Member of the Texas Senate from the 17th district
- In office January 8, 1901 – August 6, 1904
- Preceded by: John E. Linn
- Succeeded by: W. M. Holland

Personal details
- Born: Robert Vance Davidson July 23, 1853 Murphy, North Carolina, US
- Died: July 3, 1925 (aged 71) Dallas, Texas, US
- Party: Democratic
- Relations: Zebulon Vance Thomas McKinney Jack (father-in-law) William Houston Jack (grandfather-in-law) William Pitt Ballinger (in-law) James E. Harrison (in-law) Robert Mills (in-law)
- Alma mater: Bailey Law School
- Occupation: Lawyer, politician

= Robert V. Davidson =

American lawyer and politician (1853–1925)

Robert Vance Davidson (July 23, 1853 – July 3, 1925) was an American lawyer and politician. A Democrat, he was Texas Attorney General and a member of the Texas Senate.
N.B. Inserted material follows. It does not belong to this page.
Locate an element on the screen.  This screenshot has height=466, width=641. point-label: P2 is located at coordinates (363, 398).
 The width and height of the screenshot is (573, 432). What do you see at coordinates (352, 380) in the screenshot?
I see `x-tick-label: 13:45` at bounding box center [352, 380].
== Early life and education ==
Davidson was born on July 23, 1853, in Murphy, North Carolina, the son of Allen Turner Davidson and Elizabeth (née Howell) Davidson. He was related to Zebulon Vance. He was educated at the school of Stephen Lee, then attended the Bailey Law School. In 1874, he was admitted to the bar, moving to Galveston, Texas the same year.

== Career ==
Davidson was district attorney from 1879 to c. 1883, and for fourteen years, was a member of its school board. He was a coauthor of the city charter following the 1900 Galveston hurricane.

Davidson was a Democrat. From January 8, 1901, to August 6, 1904, he was a member of the Texas Senate, representing the 17th district. The Texas State Historical Association erroneously claims he served in 1902 and 1903. While serving, he was chairman of the Committees on Towns and City Corporations and on Internal Improvements, as well as a member of the Committees on Commerce and Manufactures; on Counties and County Boundaries; on Educational Affairs; on Judicial Districts; on Judiciary No. 1; on Military Affairs; on Public Buildings and Grounds; on Rules; and on State Affairs.
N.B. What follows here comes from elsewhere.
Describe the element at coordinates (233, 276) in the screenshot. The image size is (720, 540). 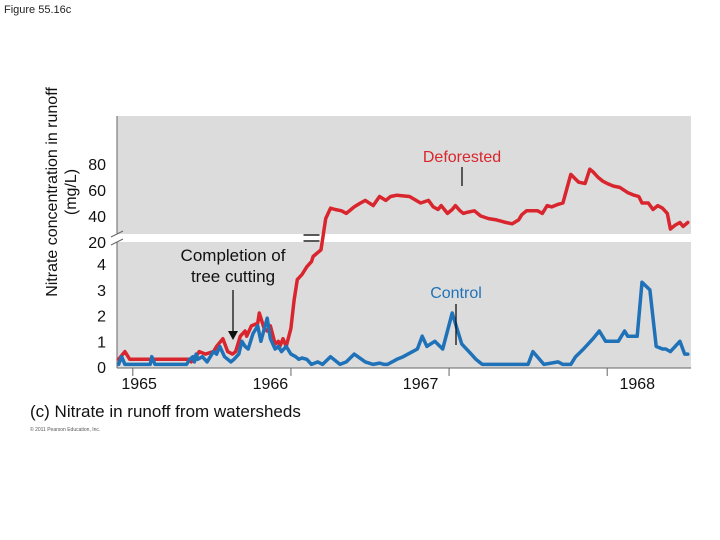
I see `annotation-completion-line-2: tree cutting` at that location.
From 1904 to 1910, Davidson was the Texas Attorney General, as which he was involved with the Waters-Pierce Case, an antitrust lawsuit. He was an unsuccessful candidate in the 1910 Texas gubernatorial election, for which he campaigned on anti-Prohibitionism.

In January 1911, Davidson returned to his private practice, in Dallas. He worked as an anti-trust lawyer and was a member of the partnership Davidson & Hawkins.

== Personal life and death ==
On July 16, 1879, Davidson married Laura Harrison Jack, the daughter of Thomas McKinney Jack and granddaughter of William Houston Jack; she was also related to William Pitt Ballinger, James E. Harrison, and Robert Mills. He and his wife had four or five children together. He was a member of the Texas branch of the Sons of the American Revolution. He died on July 3, 1925, aged 71, in Dallas and was buried at Lakeview Cemetery, in Galveston.